PROVIDED RECORDS:
▽

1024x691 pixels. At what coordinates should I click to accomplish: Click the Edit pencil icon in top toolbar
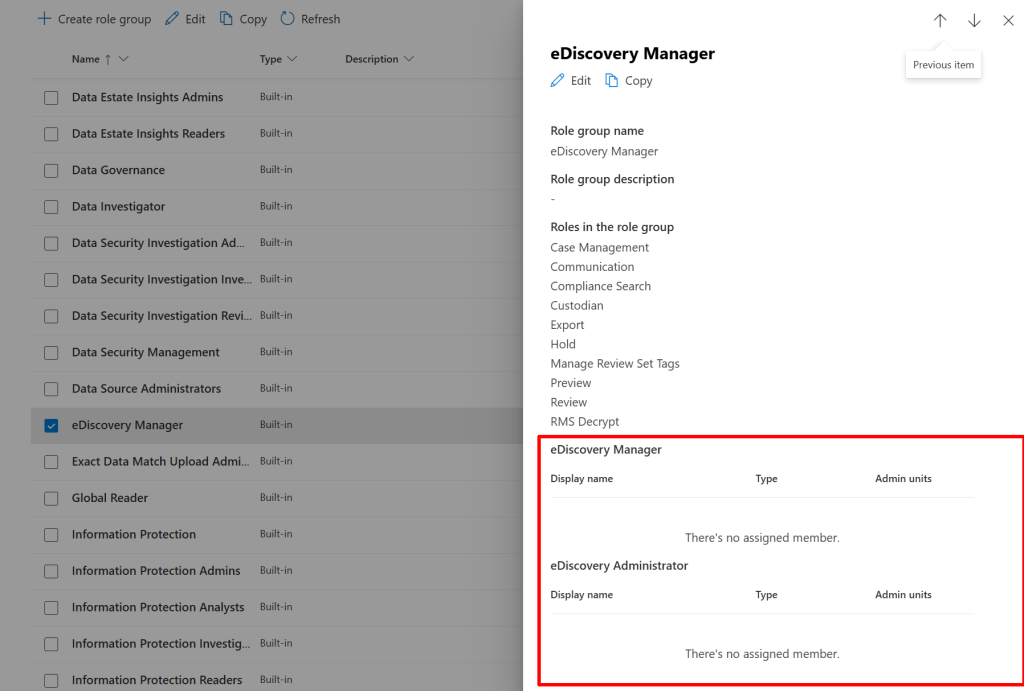(x=172, y=19)
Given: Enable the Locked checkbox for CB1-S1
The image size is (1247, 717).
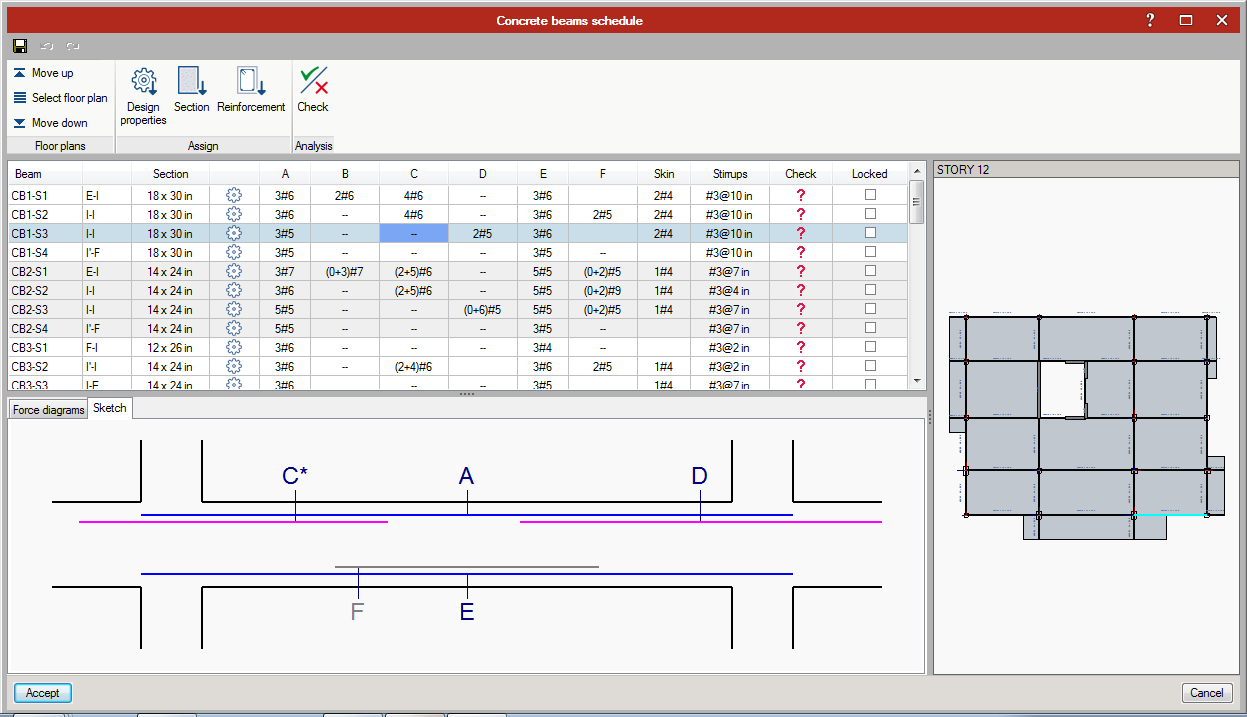Looking at the screenshot, I should click(870, 195).
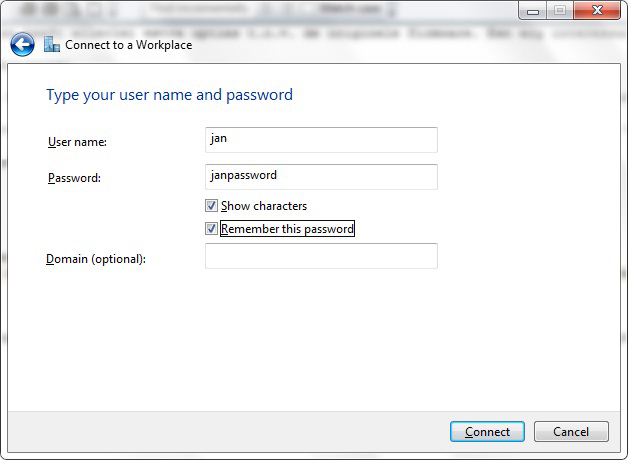The image size is (631, 465).
Task: Click the "Show characters" label text
Action: pos(264,206)
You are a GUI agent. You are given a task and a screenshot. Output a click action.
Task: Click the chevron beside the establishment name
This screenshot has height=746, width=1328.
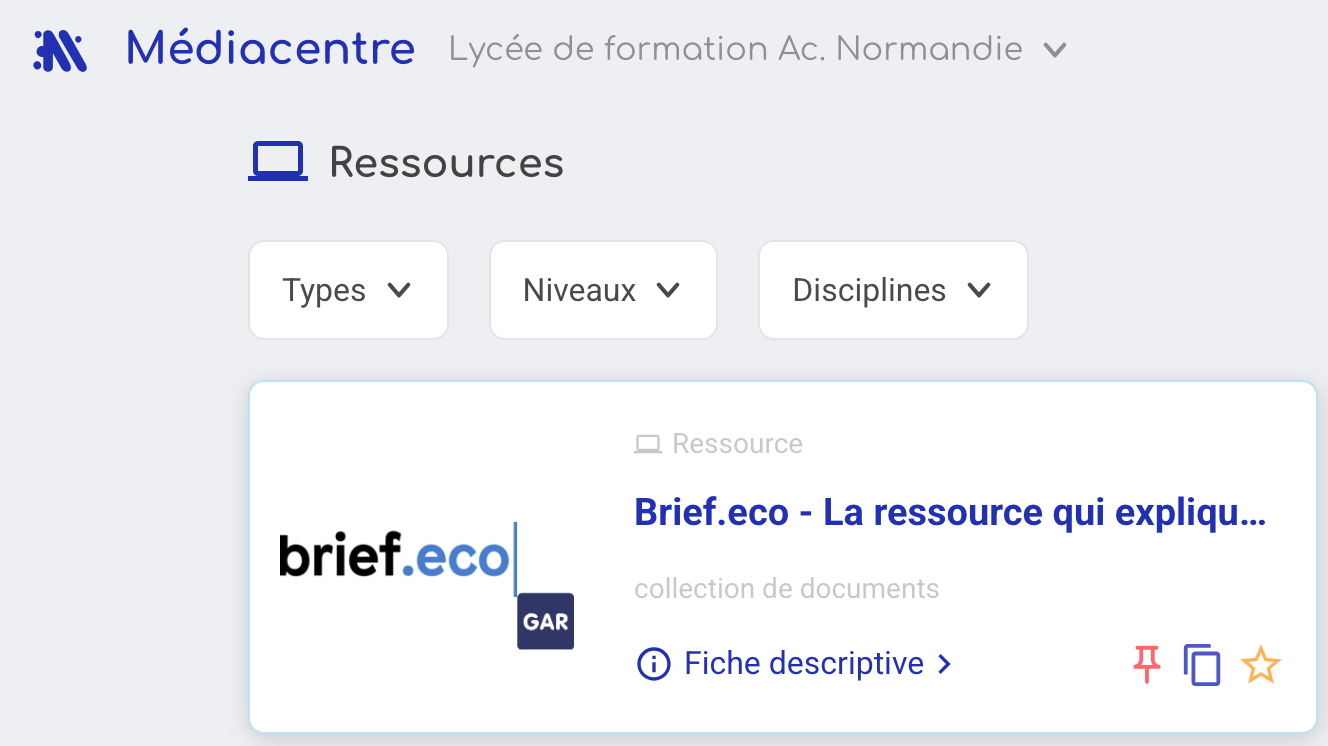1054,50
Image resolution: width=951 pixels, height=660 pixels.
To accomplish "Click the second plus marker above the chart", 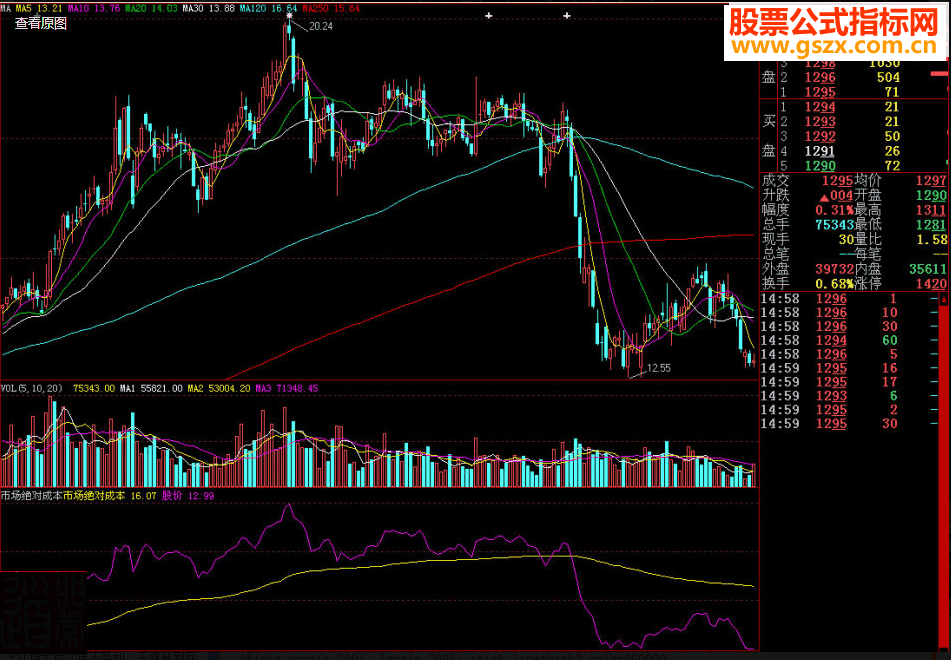I will [x=567, y=16].
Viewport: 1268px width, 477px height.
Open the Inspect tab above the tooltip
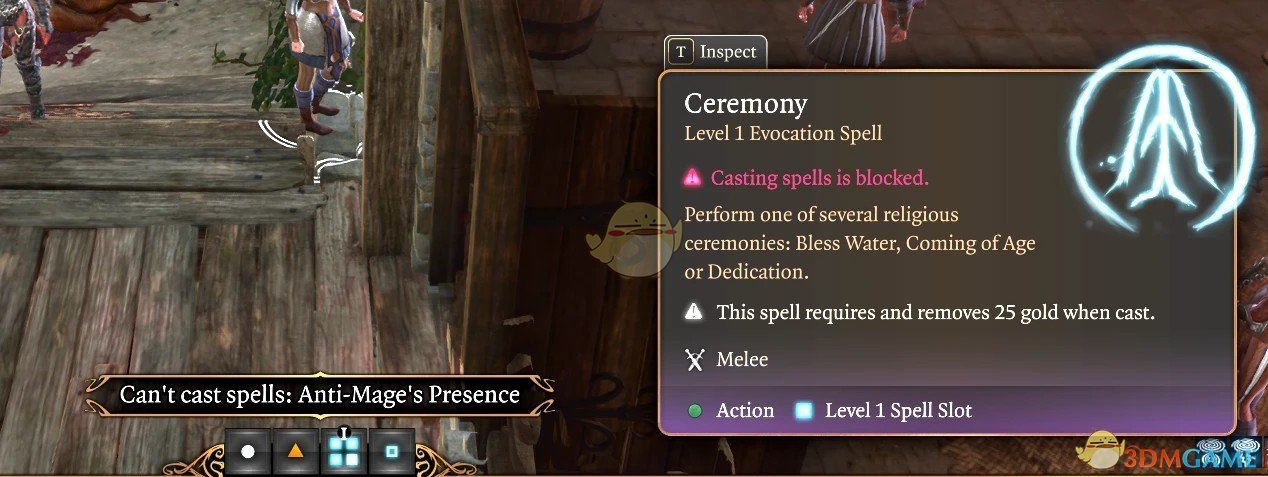coord(716,52)
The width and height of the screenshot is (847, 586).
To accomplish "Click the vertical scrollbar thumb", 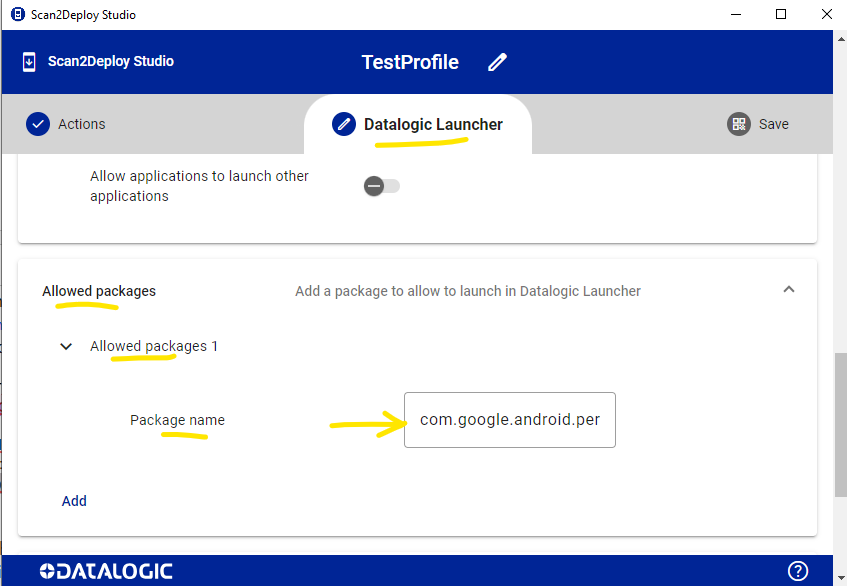I will (840, 425).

△

TASK ITEM: Without any pictures, output exactly the lines from the start of the material through the line that contains "Task: Click the chevron", and only those.

RESPONSE FOR THIS EXERCISE:
1024x691 pixels. At what coordinates should I click to accomplish: Click the Edit pencil icon in top toolbar
(x=172, y=19)
Given: Enable the Locked checkbox for CB1-S1
The image size is (1247, 717).
Looking at the screenshot, I should click(870, 195).
The image size is (631, 465).
Task: Click the "Show characters" label text
Action: pos(264,206)
You are a GUI agent. You are given a task and a screenshot. Output a click action.
Task: Click the chevron beside the establishment name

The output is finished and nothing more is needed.